Stored data
━━━━━━━━━━━━━━━━━━━━
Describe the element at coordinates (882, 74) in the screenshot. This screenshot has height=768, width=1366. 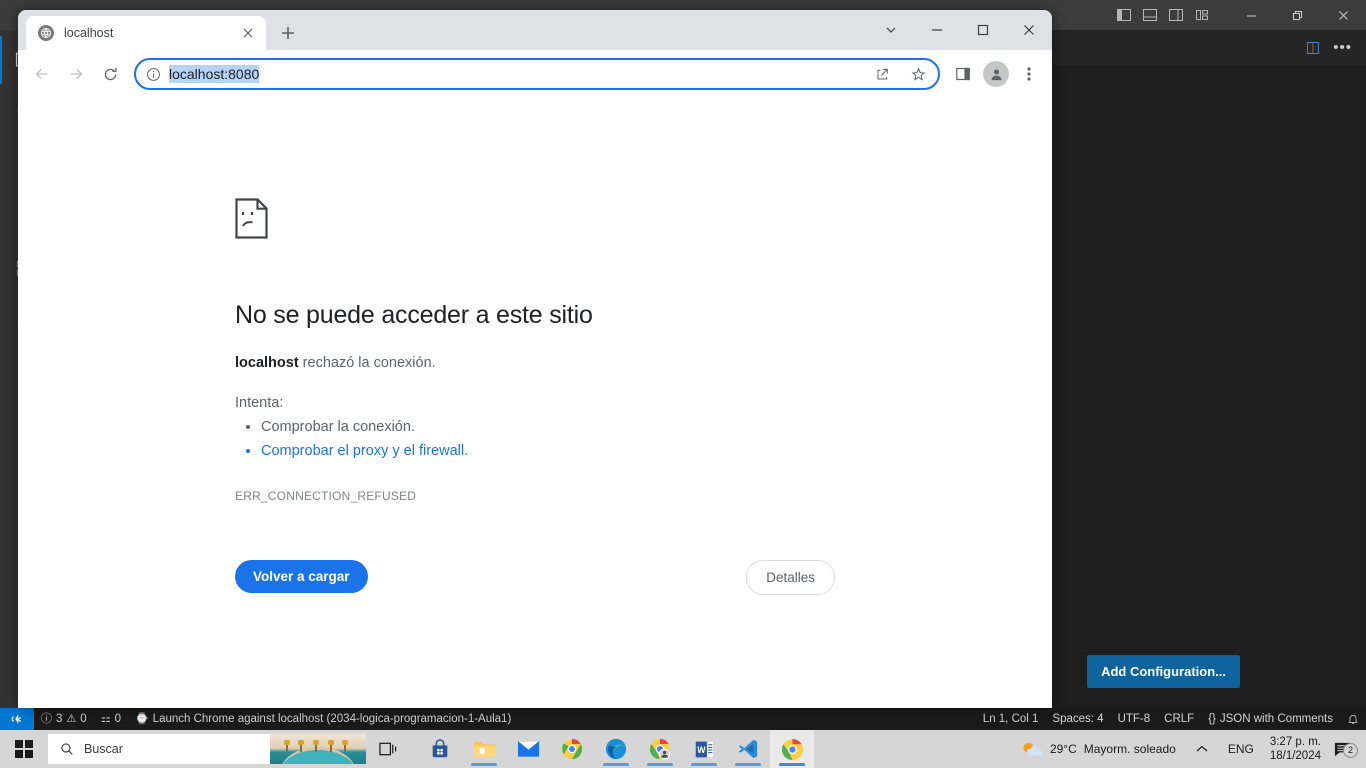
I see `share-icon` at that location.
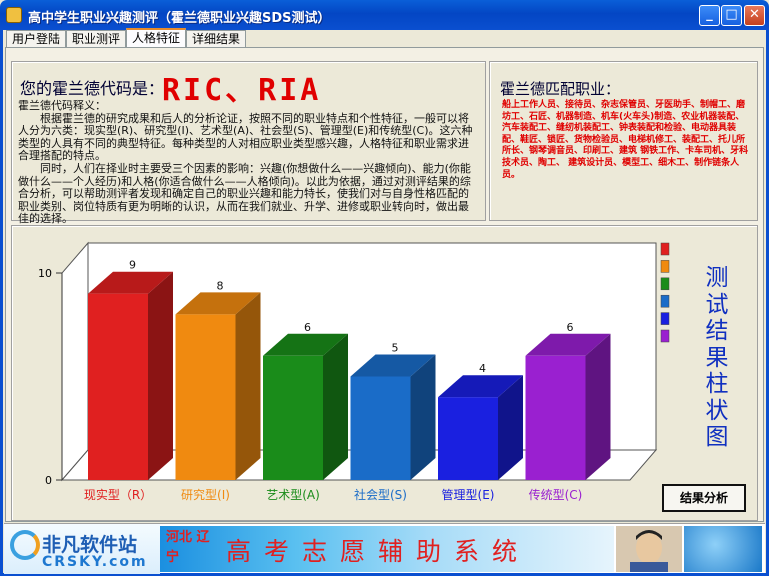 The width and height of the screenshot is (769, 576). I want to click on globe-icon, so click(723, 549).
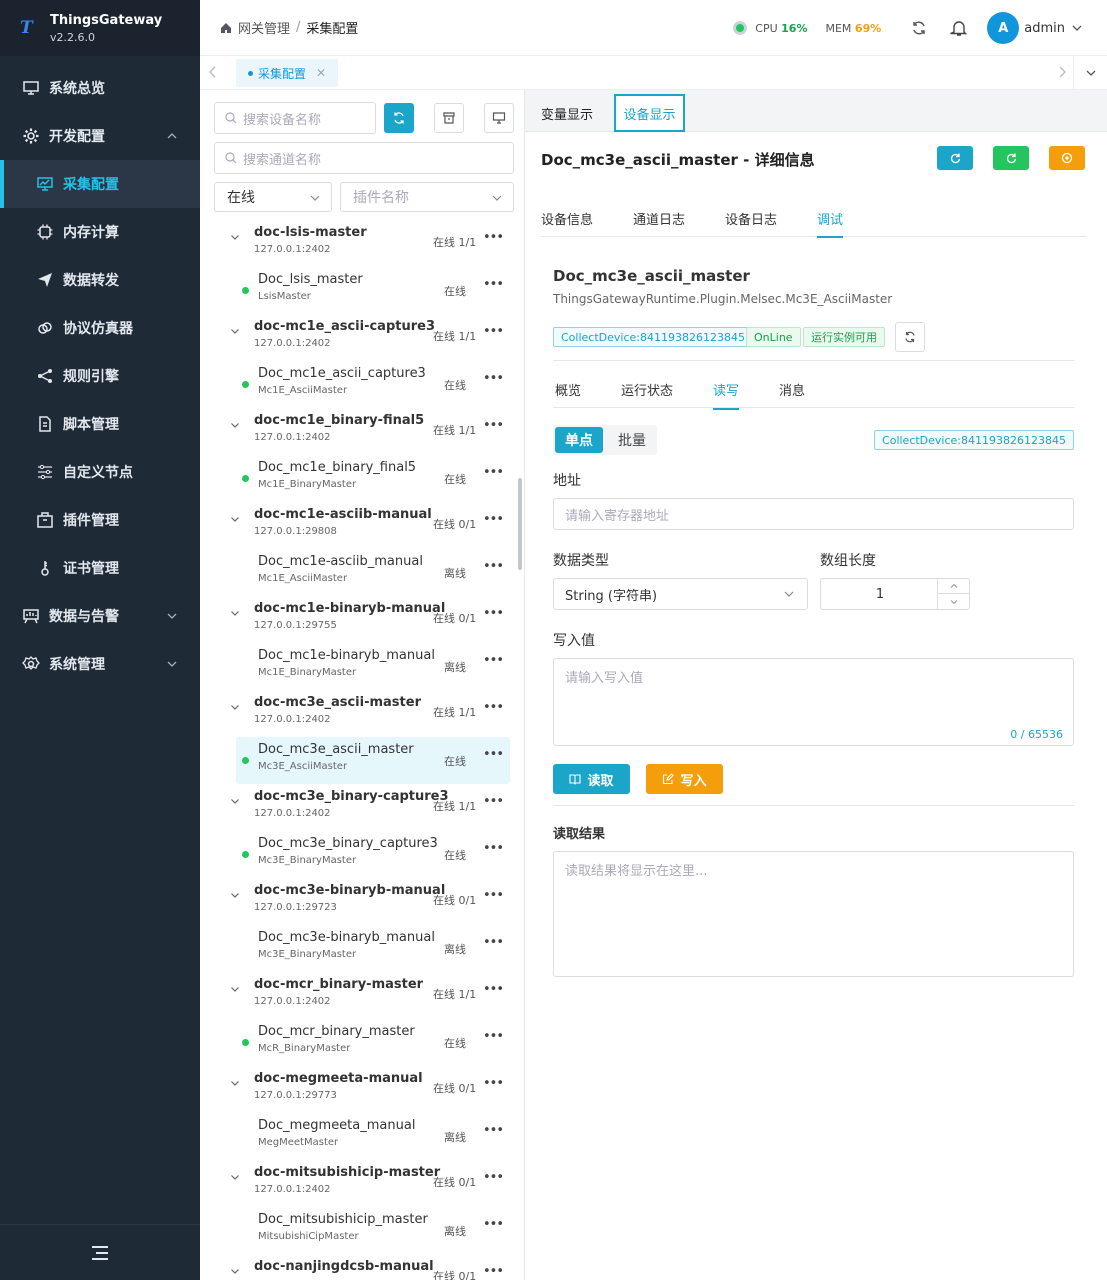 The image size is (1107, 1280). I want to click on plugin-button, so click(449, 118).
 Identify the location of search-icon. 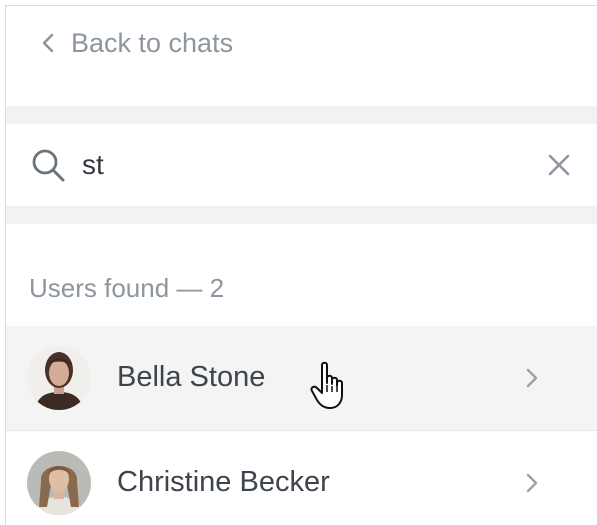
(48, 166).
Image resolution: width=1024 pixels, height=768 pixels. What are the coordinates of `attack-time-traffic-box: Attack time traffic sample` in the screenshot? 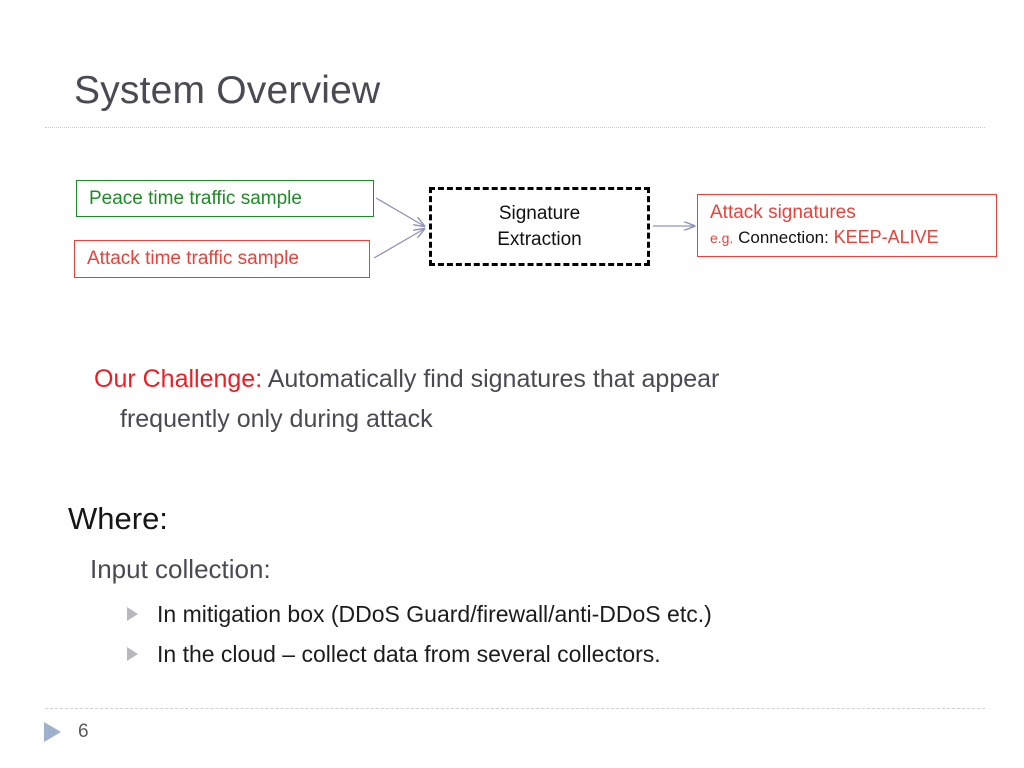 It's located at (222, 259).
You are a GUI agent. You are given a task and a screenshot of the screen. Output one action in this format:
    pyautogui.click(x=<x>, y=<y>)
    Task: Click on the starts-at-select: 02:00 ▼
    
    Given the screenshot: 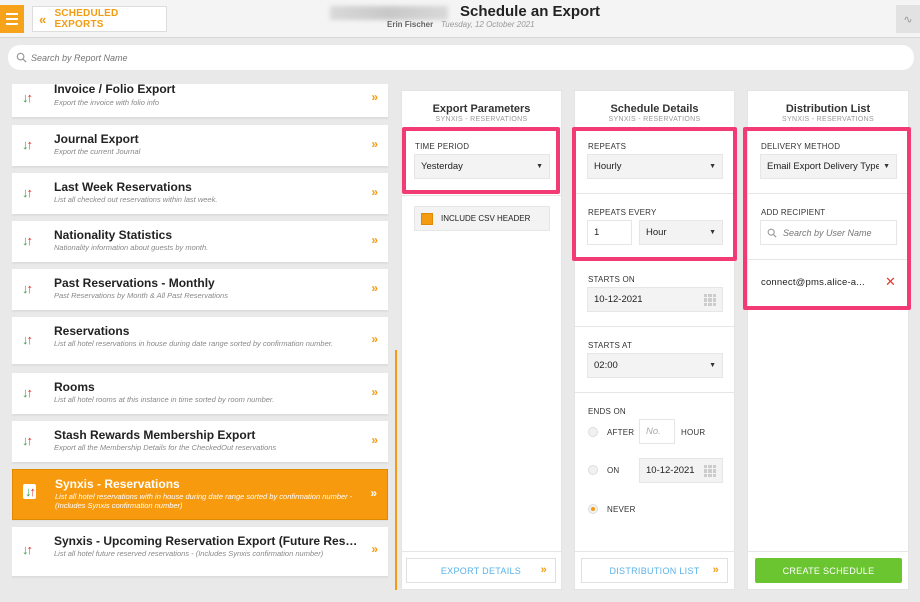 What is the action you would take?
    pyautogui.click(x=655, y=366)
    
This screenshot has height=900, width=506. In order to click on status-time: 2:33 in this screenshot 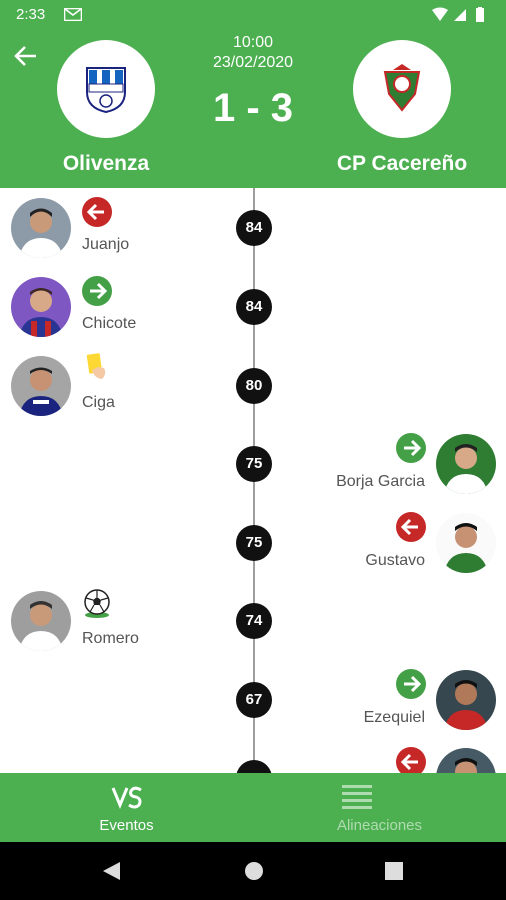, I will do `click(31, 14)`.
━━━━━━━━━━━━━━━━━━━━
▶ **WORK TO BE COMPLETED**
Rewrite everything from the start of the rows down to the line containing "The width and", changing "coordinates" to "position" and leaving all else the same. Leave the pictures out of your answer.

▶ **SOLUTION BELOW**
Describe the element at position (882, 74) in the screenshot. This screenshot has height=768, width=1366. 
I see `share-icon` at that location.
 The width and height of the screenshot is (769, 576). I want to click on globe-icon, so click(723, 549).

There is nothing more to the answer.